Planning TLS certificate renewals – define a processKeyChest re-design, we created a sequence of meaningful checks for TLS certificates to get them always renewed before your web services go down.
You probably experienced certificate renewal reminders for your web or other certificates. They are coming on fixed days before expirations. An example of such a system is Let’s Encrypt, which sends the first reminder 20 days before expiration and the last one when your certificate expires (assuming you fail to renew it – actually when it thinks you didn’t renew it).
Drawbacks of fixed reminders
I was never happy with this “fixed days” approach. I like to see a reason behind actions. As there’s little more than “countdown” behind usual reminders, people often fail to act on them till the last moment. Alternatively we will create our own ad-hoc definition of urgency and start ignoring reminders that come too early and occasionally ignore one too many.
This increases the probability of our web services to become unavailable as we start relying on the “last reminder”, which we may miss or it never arrives for some reason.
What I wanted to design was a process, which would be simple to describe. Easy to automate its definition and also sounding sensible to anyone without knowledge of certificates, PKI, or encryption.
Dissecting key / certificate renewals
When you look at the process of renewing certificates there are three actions that need to be completed – regardless of whether you use Let’s Encrypt to get your free certificates, or whether you use expensive certificates with Extended Validations.
- request a new certificate – it includes generation of a new key and submitting a proper request to your issuing authority;
- issue the certificate – this step is managed by the issuing authority but you need to provide information and co-operation as needed; and
- deploy the new certificate – that’s the step when you put the new certificate where it is needed and make your application(s) to start using it.
Each of these steps needs some time to be completed. I imagine you’d say that you use Let’s Encrypt and it’s all done and dusted in about 10 seconds and you’re right … if all goes well. However, we want the new certificate be deployed on time EVERY time. As there is nothing like 100%, let’s aim for something like 99.9% or 99.99%, which is 10-100 times above the reliability of Let’s Encrypt CA (Let’s Encrypt uptime is 99.9% — or 98.8% without defects in 2017). In terms of MTBF and MDF (mean down time) it was 11.3 days and 0.24 days.
Configuring renewal process
So how do make sure a new certificate is always there on time? We need to set proper lead times for that we need to answer three “how long” questions:
- how long does it take is to request a certificate?
- how long does it take to validate a request and get a certificate issued?
- how long does it take to apply a certificate to my application?
As Let’s Encrypt works instantly for most of users, one may be forgiven to think that 1&2 are “zero”, while 3 … as well. An understandable belief based on experiences from small tens of certificate renewals.
The longest downtime of LE was just under 7 days in its first 18 months of being operational. Whilst this seems to be an outlier based on my analysis of incidents, we may say that 14 days is a “safe” maximum time for issuing a certificate – i.e., step 2.
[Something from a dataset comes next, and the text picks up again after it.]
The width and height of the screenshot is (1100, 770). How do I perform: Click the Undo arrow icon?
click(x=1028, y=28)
Similarly, if you use DNS-based validation of your requests may need some time to update the DNS records to allow request validation. If this is the case, the lead time needs an appropriate adjustment.
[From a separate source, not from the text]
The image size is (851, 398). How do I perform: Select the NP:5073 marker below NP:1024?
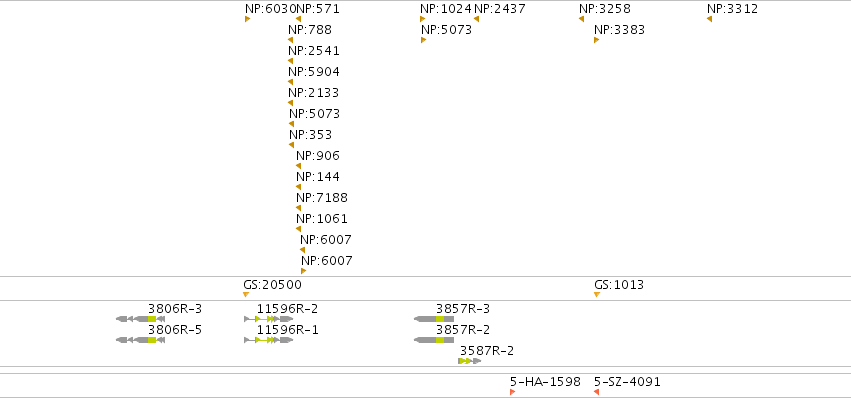coord(423,40)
Step 1 will depend, in the situation of automated LE renewals, on how often your renewal scripts are running. It would usually be a day, but it can be more than that.
Step 3 can be done instantaneously when applications pick-up changes automatically, or delayed if a manual application restart or reload is needed – let’s say up to 5 days as we don’t work at weekends and we may be off for a couple of days.
These parameters define the time window for certificate renewals and the only other parameter is an offset from the “technical expiration”.
In this case, the renewal window starts 27 days before expirations. This number is based on the following lead times:
- Step 1 – 1 day
- Step 2 – 14 days
- Step 3 – 5 days
- Offset – 7 days for the offset from the certificate expiring, i.e., the main boss will be told someone have screwed-up.
Now, the nice thing is that we can start automating computation of good values for some of the parameters:
Step 1 – computing smallest common denominator for Step 2- from statistical / performance data of the certificate issuer and of your own certificates;
Step 3 – from historical data of each service;
These 3 or 4 parameters fully describe the whole renewal process and define when the renewal time window should start. They also define three points at which it makes sense to send notifications of possible problems. While the operation teams should get a kick-off message, the following notifications can be escalations.
As a result, we can replace a “random” five or more messages with a set of very specific messages linked to particular steps of the renewal.
The second picture shows the security aspect of the certificate renewal process. The first risk is when a certificate is renewed before it’s due. The second notification is mostly relevant to situations when the certificate is compromised and it should be revoked within a defined time.
I believe this reasoning is more suitable in the context of IT operations and it also potentially improves responsiveness of people on the receiving side. It is the default approach in our re-designed KeyChest service, which we are preparing for launch within weeks.